On my twenty-second birthday, I placed a webpersonal, my first,
and the events that followed gained a momentum of their own. My
birthday had been on a Thursday in August. On the Sunday of that
week, I had my first sexual encounter, here recounted from a diary
entry dated 12 August.
"It has been a revolutionary
Sunday, in all senses of the word today, I slept with a man
mmh, even now, my body tingles with the remembered memory
of flesh pressed upon flesh, the delightful smoothness of skin on
skin, the heaviness...
"The day started out
somewhat strangely the usual difficulty of rising at the
time one had mentally predetermined the night before, then, over
breakfast, a conversation with a fellow hostelite over Mother Mary's
role and significance, which meandered over into a discussion of
Jesus' humanity and divinity: was he extraordinary from childhood
(as witnessed in the Mystery of the Finding at the Temple), or did
Mary play a vital part in shaping him? Mass at St Peter Julian's,
with the sermon about how humanity has always been fascinated, even
obsessed with the idea of life, and a deeply felt and sung closing
hymn 'Here I Am, Lord'.
"Then I took my fateful
steps in the direction of the Chinese cinemas, just around the corner
further up. My heart skipped a beat twice when I first reached
there to find an oldish-looking man perusing the posters for the
X-rated films showing within 'Sex and Zen', or something
akin to that. I felt so silly when I approached him, a smile on
my face, a "Hello, are you Huynh?" on the tip of my tongue.
Thank goodness I had only gotten past the "Hello" when
he fled, probably as embarrassed as I was.
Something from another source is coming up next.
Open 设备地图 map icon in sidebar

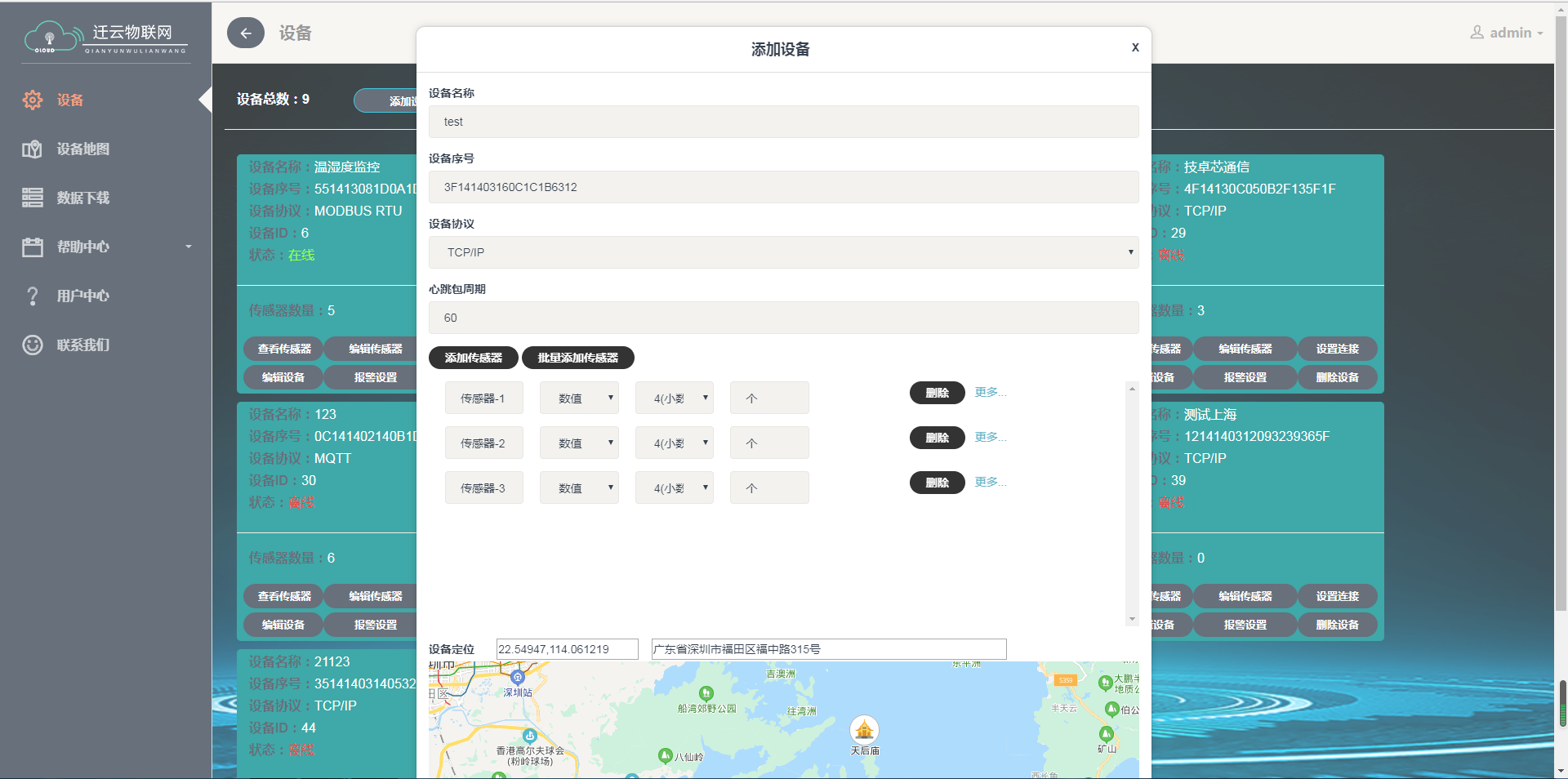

Then, there was a very
handsome man who strode past with that air of searching for something
or someone, but...no, it wasn't him either. I eventually settled
down to reading Rushdie's Midnight's Children, when there
he was Huynh.
"I have to confess
I was a bit disappointed. Huynh was a shorter version of Mr. Wee,
a JC History teacher. Still, I resolved to make the best of the
situation brunch at a nearby foodcourt was followed by a
round of pastry-purchasing, drinks at a cafe opposite the Greater
Union cinemas on George Street...bought a pair of running shoes,
then we went to Huynh's Visa office, for him to clear his backlog
of e-mail enquiries; I continued with my readings of Rushdie. All
that done, we headed for Mortdale (a suburb in Sydney).
"Huynh's house
a delightful little house, one room of which he rents from one Steve
Irving we listened to the Babyface and Stevie Wonder duet
he had bought, watched a bit of a gay porno flick (utterly unbelievable
stuff), then it happened...seated on the carpeted floor in front
of the heater, Huynh beckoned to me to sit beside him, then remarked
on my long fingers. Our palms kissed as he measured his fingers
against mine, then locked our first contact in all that day,
really and he drew me into himself, first beside him, then
in front of him, and oh, how wonderful to be held in loving
arms, to let my ear brush his warm cheek.
"And then onto
his bed: hands everywhere, teasing, searching, holding, hugging,
stroking, stimulating, rubbing, feeling, caressing he was
so beautiful in bed, transformed and transfigured from the dour
electrical engineer in an almost Clark Kentian manner. Such glorious,
luxuriant warmth, to lie entwined with someone. I received no kisses,
though, because of his flu...and for a time, he dozed and snored
while I rested my head on his breast, gazing up at that blue-outlined
face, so soft and beautiful in the dark: so real and unreal all
at the same time."
There were other friends,
even a single working mother approaching her 50s, Heather, who encouraged
me to become comfortable with my sexuality, and not to throw it
away, as some segments of my Church would have me do. To truly treasure
it as a gift from God, rather than some package off a supermarket
shelf which I can return if dissatisfied with its contents. The
story isn't complete, for one grows from strength to strength in
this coming out perhaps it might be more appropriately called
going in. For one goes inside to find the strength and love that
we need for this thing we call Life.